Comment by markisus

2 months ago

The Fourier transform is taken along the “token” dimension. However, in many applications, this dimension is not meaningful. That’s why transformers are a great option for consuming data which is permutation invariant.

I would like to see additional experiments using the lesser known Fourier transform over finite groups [1], which is permutation invariant but shares many properties with the standard Fourier transform.

I also wonder if this becomes the next big thing for LLMs, how easy will it be for inference engines(eg vLLM, llama.cpp) to integrate it?

[1] https://en.wikipedia.org/wiki/Fourier_transform_on_finite_gr...

Not an expert in this space.

Aren't tokens transformed with position dependent information in most models?

I believe llama applies a rotation to the vector based on the position in the input.

What's the finite group in this case?

  • I’m thinking the integers mod 2^n where n is something computers are good at (8, 32, 64). You have hardware support the group operation.

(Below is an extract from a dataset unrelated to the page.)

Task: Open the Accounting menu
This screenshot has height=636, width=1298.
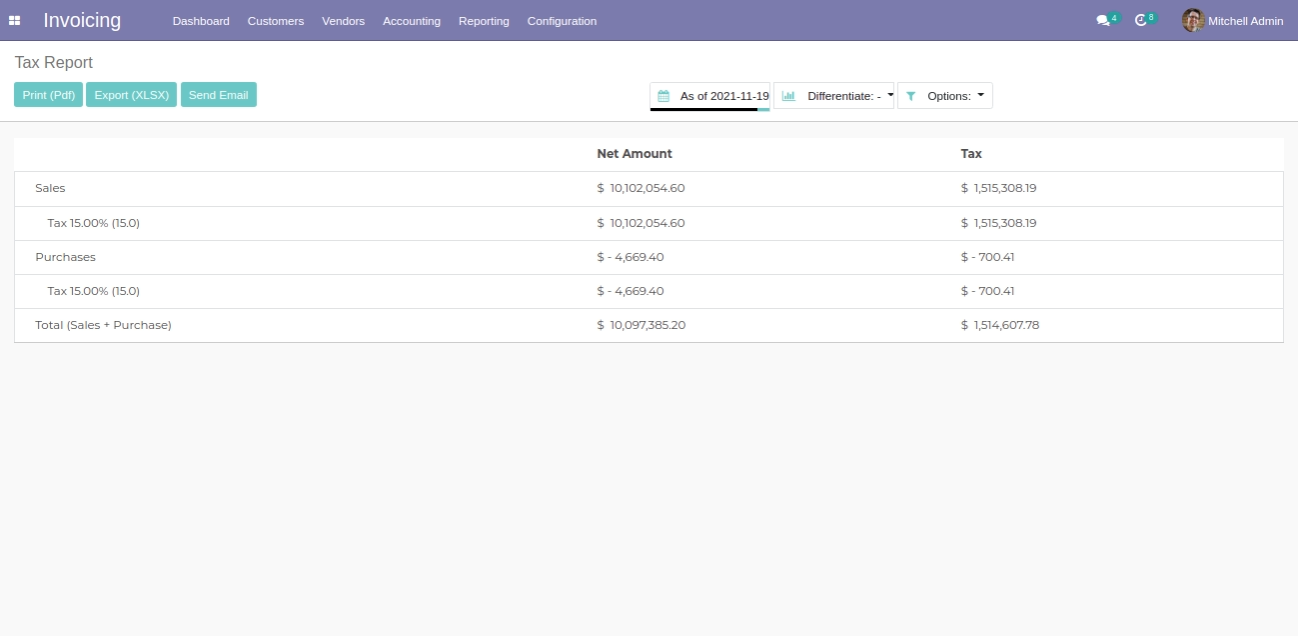Action: pyautogui.click(x=411, y=21)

    • That is the traditional Fourier transform, except it can be a cyclic group of any size, doesn't need to be a power of 2. (Though FFTs with 2^n input size are particularly easy to implement.)

      And it's not permutation invariant.

      1 reply →

    • You mean for the group operation to be standard modular addition? In that case (as a sibling comment says) you'll recover the classic discrete Fourier transform.